TASK PROMPT — Your job is to copy every line in the material containing the word "computer".

SUPPLIED INFORMATION —
----------
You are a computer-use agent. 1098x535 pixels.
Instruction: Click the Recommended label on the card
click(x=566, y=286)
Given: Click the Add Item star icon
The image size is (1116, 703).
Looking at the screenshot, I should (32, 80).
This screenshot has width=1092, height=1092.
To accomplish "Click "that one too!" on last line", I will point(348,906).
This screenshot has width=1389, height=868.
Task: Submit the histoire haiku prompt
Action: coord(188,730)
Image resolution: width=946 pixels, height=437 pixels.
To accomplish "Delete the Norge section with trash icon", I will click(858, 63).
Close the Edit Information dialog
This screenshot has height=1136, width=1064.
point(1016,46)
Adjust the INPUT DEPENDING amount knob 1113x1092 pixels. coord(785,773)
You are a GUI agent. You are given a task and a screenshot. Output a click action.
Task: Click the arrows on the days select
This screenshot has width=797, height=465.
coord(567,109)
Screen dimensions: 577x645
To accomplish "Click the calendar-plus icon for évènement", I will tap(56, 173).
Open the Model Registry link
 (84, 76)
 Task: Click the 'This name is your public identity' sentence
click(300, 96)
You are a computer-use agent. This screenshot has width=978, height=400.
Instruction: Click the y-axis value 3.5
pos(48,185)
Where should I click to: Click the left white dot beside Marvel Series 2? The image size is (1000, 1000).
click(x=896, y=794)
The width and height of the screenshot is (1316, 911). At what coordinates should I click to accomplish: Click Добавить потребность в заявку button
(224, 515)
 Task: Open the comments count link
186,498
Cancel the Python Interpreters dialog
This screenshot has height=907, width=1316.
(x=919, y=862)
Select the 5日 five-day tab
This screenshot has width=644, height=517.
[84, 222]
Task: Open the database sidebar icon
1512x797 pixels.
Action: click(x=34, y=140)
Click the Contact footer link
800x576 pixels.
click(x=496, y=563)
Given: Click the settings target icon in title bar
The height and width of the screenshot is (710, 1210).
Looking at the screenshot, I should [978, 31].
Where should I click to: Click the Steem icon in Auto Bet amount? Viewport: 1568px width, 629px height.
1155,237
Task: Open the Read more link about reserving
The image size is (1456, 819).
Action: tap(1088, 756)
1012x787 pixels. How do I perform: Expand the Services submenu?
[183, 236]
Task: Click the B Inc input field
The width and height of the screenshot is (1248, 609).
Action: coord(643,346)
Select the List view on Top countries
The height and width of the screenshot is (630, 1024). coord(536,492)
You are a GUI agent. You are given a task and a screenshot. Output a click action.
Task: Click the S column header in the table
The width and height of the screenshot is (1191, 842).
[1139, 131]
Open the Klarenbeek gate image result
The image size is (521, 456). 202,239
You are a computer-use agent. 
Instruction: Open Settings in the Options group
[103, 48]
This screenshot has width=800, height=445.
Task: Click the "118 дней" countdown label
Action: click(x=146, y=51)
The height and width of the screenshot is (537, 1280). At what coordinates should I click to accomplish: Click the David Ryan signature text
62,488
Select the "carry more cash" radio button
----------
SOLUTION BELOW —
You are a computer-use agent. 1098x535 pixels.
You are a computer-use agent. This screenshot has width=978, height=400.
You are a computer-use agent. 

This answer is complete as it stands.